A lot of people in the Willmar area Senate district were surprised when Michael Cruze announced he would run against longtime lawmaker and Senate Majority Leader Dean Johnson in the primary. Johnson himself was less surprised, and more suspicious.
"There are some dirty tricks that have gone on here," Johnson said.
Johnson claims that Cruze, a retired Minnesota state trooper, is actually a Republican masquerading as a Democrat.
"All indications are he has been planted by the Republican Party and my November opponent," Johnson said.
A state GOP spokesman says the Republican Party has nothing to do with Cruze's candidacy. Joe Gimse, the Republican candidate who will face the winner of the primary, told Minneota Public Radio the same. Some say Johnson's claim is ironic, since the veteran lawmaker was once a Republican himself.
DFLers say their proof is found on attendee lists from two Republican events. Cruze's name is on those lists. And while Cruze admits that's true, he says that doesn't mean he's active in the Republican Party.
"An attendee list is a wish list of people they'd like to have come. They try to encourage people to come, and sometimes names get put down that just kind of fill the blanks. It means nothing," Cruze said.
Cruze maintains he's not Republican, but a conservative Democrat in a part of the state where DFLers are often opposed to abortion and gay marriage.
"I got into the race to offer myself as a choice. It seems like there's a stranglehold on the party right now with the metro liberal agenda," Cruze said.
Cruz says he thinks voters in west central Minnesota are displeased with some of the stands Dean Johnson has taken in the Legislature.
It seems like there's a stranglehold on the party right now with the metro liberal agenda.Michael Cruze
Last session, Johnson blocked the effort for a state-wide vote to ban gay marriage. And he also prevented a vote on a bill prohibiting publicly funded abortions. Johnson says he opposed the bill because the Supreme Court has ruled that type of measure unconstitutional.
Regardless, it was a move that incensed abortion opponents, like the group Minnesota Citizens Concerned for Life. MCCL has endorsed Johnson's opponent in the primary election.
MCCL Executive Director Scott Fishbach says his group supported Johnson in past campaigns, but not this year.
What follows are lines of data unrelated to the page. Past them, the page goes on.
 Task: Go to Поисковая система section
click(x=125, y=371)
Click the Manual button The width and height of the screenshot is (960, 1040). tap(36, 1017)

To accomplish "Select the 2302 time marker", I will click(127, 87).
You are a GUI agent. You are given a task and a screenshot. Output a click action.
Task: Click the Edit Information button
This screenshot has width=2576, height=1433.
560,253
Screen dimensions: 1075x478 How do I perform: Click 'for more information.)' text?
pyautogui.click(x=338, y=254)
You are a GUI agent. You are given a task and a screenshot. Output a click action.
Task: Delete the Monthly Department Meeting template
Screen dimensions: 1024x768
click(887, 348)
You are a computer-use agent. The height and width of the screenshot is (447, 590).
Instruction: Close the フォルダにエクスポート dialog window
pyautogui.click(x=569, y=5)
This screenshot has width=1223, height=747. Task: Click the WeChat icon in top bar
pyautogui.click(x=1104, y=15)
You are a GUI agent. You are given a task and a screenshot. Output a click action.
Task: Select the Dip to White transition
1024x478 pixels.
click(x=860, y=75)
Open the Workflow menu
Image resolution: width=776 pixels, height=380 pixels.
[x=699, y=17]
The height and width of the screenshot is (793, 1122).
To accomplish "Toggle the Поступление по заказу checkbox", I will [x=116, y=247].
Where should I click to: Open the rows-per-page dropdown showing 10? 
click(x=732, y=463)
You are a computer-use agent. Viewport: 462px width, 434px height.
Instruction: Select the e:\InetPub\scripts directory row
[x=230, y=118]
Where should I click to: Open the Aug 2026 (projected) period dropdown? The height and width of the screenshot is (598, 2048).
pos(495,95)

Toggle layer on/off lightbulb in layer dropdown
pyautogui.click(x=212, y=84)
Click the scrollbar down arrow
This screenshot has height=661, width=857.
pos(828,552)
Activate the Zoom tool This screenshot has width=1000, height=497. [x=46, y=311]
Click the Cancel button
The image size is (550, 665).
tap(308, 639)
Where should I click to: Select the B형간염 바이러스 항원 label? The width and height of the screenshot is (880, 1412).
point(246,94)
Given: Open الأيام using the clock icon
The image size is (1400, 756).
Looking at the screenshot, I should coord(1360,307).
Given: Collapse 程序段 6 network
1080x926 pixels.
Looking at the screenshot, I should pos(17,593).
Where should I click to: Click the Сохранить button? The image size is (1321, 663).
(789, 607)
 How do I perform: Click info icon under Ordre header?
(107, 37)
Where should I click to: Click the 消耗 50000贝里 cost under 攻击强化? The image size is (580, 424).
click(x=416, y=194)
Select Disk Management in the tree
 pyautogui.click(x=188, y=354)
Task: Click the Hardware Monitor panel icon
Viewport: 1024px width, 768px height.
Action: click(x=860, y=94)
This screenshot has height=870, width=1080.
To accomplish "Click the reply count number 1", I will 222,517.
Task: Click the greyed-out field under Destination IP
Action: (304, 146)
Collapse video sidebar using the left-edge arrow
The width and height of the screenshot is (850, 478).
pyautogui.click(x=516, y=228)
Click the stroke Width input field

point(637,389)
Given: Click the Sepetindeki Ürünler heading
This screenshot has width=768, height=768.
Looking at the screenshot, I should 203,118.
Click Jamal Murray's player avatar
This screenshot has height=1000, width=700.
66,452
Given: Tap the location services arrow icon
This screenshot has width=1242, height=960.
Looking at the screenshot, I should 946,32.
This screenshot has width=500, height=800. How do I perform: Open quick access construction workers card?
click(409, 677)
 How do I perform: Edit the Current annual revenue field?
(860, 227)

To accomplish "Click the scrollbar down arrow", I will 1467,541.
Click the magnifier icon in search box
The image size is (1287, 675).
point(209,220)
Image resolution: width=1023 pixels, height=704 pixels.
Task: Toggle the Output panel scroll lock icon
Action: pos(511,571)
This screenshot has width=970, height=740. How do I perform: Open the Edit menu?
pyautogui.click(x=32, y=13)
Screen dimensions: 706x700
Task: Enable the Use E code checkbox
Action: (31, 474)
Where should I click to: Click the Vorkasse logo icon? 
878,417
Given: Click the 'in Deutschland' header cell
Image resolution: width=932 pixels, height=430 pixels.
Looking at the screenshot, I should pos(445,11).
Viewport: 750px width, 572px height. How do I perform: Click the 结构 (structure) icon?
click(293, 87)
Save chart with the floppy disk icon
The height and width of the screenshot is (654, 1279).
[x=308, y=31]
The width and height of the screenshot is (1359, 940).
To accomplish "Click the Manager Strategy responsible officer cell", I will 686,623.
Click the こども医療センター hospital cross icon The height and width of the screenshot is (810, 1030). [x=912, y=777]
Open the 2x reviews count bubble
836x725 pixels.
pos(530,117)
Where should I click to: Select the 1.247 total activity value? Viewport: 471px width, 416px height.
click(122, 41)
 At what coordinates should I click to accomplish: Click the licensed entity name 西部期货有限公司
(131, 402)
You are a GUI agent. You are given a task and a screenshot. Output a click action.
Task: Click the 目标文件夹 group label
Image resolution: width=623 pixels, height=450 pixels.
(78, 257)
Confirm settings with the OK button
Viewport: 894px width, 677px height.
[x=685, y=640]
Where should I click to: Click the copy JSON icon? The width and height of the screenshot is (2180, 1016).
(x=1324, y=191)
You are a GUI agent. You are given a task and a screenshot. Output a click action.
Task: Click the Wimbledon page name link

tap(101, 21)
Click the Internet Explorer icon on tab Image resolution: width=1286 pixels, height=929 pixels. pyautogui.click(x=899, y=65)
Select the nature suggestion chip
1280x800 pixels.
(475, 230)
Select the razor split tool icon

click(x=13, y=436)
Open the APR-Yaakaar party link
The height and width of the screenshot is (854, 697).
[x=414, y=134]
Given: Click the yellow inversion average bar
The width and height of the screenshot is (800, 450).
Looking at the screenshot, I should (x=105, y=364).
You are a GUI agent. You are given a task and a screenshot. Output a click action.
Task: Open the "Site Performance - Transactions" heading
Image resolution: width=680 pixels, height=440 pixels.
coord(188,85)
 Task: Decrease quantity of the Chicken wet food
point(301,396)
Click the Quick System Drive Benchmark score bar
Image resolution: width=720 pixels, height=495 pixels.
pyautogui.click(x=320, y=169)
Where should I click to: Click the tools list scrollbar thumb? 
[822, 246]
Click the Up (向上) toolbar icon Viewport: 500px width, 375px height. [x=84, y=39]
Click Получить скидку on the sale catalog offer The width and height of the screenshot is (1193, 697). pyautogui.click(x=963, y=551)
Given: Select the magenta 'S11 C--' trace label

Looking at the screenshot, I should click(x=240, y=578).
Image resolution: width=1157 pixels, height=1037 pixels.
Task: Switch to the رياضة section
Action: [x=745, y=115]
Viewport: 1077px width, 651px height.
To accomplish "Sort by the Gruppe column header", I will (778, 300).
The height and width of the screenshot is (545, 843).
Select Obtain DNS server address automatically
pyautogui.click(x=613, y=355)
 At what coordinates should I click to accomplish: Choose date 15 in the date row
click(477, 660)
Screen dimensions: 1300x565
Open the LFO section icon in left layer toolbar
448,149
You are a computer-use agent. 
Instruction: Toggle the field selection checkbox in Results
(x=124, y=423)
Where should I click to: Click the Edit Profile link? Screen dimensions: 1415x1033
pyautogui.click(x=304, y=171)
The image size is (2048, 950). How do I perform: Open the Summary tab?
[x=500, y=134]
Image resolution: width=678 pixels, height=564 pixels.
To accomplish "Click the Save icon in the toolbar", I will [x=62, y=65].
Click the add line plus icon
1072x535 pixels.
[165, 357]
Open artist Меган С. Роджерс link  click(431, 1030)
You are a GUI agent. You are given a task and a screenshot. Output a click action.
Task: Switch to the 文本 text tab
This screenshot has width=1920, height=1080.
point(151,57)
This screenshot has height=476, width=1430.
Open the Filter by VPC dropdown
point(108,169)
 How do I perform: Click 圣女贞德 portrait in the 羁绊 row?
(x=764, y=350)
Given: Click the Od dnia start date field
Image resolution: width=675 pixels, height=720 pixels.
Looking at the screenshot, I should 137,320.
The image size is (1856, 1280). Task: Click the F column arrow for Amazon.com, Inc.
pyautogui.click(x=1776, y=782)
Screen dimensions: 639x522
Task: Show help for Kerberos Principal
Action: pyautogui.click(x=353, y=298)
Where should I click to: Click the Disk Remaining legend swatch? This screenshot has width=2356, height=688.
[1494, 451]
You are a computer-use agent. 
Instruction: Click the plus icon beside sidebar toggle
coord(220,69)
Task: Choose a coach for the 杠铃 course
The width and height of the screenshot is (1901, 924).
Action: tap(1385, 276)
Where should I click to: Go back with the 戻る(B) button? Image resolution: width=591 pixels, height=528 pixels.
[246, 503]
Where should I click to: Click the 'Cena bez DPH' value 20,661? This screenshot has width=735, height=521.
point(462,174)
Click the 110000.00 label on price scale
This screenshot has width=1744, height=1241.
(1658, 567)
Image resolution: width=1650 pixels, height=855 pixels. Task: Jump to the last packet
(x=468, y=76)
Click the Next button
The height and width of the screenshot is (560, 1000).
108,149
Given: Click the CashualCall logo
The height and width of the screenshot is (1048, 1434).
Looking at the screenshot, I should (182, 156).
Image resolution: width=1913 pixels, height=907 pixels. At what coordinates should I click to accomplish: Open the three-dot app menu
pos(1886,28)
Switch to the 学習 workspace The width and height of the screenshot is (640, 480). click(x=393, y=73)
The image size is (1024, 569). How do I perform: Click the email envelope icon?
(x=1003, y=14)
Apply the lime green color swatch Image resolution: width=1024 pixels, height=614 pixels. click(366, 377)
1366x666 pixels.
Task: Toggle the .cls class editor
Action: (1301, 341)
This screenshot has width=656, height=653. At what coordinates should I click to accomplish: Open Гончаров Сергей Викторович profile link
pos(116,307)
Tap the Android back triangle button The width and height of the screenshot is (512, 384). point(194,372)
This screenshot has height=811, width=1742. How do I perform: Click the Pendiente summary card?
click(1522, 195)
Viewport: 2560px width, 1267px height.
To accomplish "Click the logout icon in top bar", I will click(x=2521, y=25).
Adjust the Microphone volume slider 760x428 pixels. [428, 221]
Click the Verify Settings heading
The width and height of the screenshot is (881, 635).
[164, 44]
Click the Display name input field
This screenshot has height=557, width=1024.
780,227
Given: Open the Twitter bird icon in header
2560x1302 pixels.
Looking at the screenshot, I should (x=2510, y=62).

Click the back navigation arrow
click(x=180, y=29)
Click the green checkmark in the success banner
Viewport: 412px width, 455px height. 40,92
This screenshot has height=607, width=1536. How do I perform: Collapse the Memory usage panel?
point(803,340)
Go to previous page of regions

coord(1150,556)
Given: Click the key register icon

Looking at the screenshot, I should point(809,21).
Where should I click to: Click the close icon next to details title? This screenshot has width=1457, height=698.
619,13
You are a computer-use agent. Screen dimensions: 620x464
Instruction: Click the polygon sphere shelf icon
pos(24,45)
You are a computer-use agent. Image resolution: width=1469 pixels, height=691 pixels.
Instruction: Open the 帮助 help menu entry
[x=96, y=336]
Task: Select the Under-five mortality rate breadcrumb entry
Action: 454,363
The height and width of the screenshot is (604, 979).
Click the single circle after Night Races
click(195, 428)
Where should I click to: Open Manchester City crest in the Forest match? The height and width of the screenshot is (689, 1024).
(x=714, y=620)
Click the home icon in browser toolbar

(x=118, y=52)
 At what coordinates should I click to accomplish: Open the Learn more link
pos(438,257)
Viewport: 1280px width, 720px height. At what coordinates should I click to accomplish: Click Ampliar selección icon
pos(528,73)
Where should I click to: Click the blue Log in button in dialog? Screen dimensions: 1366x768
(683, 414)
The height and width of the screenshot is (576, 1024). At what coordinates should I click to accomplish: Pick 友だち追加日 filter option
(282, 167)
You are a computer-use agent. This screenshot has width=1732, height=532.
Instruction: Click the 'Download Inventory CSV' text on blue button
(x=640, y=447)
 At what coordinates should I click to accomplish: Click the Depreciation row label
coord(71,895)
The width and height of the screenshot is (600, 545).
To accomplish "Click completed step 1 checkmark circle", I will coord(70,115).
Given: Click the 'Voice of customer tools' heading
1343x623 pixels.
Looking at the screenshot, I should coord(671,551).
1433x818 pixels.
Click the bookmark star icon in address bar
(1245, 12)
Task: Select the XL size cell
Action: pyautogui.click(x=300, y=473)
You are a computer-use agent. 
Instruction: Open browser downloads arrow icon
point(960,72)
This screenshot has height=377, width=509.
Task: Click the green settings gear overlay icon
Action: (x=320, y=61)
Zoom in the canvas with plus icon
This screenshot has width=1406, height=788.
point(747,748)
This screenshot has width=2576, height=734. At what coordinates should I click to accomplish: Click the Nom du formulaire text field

"This is a district where we have been supportive of the individual that worked against us. So it's kind of a wake-up call for folks out there as to what Dean did," Fishbach said.
The MCCL recently spawned a new organization called Truth PAC, a political action committee set up soley to oppose Johnson's campaign.
The group's Web site plays up Johnson's public apology on the Senate floor last session for what he called an "inaccurate statement" he made to a group of pastors about gay marriage. Johnson told the group that several Minnesota Supreme Court justices assured him they wouldn't overturn a state law banning same-sex marriage. Johnson later admitted that was an embellishment.
Conservative political action groups, and Johnson's opponent Michael Cruze, are sending their message to more than just conservative Democrats. Cruze is also asking independents and Republicans to turn out on primary day to vote for him, a tactice which is allowed under Minnesota's primary election system.
But Paula O'Loughlin, a political science professor at the University of Minnesota, Morris, says crossover voting is not likely to make a difference in this primary.
"I just don't see it mattering. That requires a certain level of energy and anger. And I think there's some anger, but I don't know if it's that strong," O'Loughlin said. O'Loughlin says the outcome of the primary election will depend on whether socially conservative voters turn out to vote against Dean Johnson.
O'Loughlin is not convinced that will happen. She says his experience and leadership position in the Legislature still makes him a tough candidate to beat.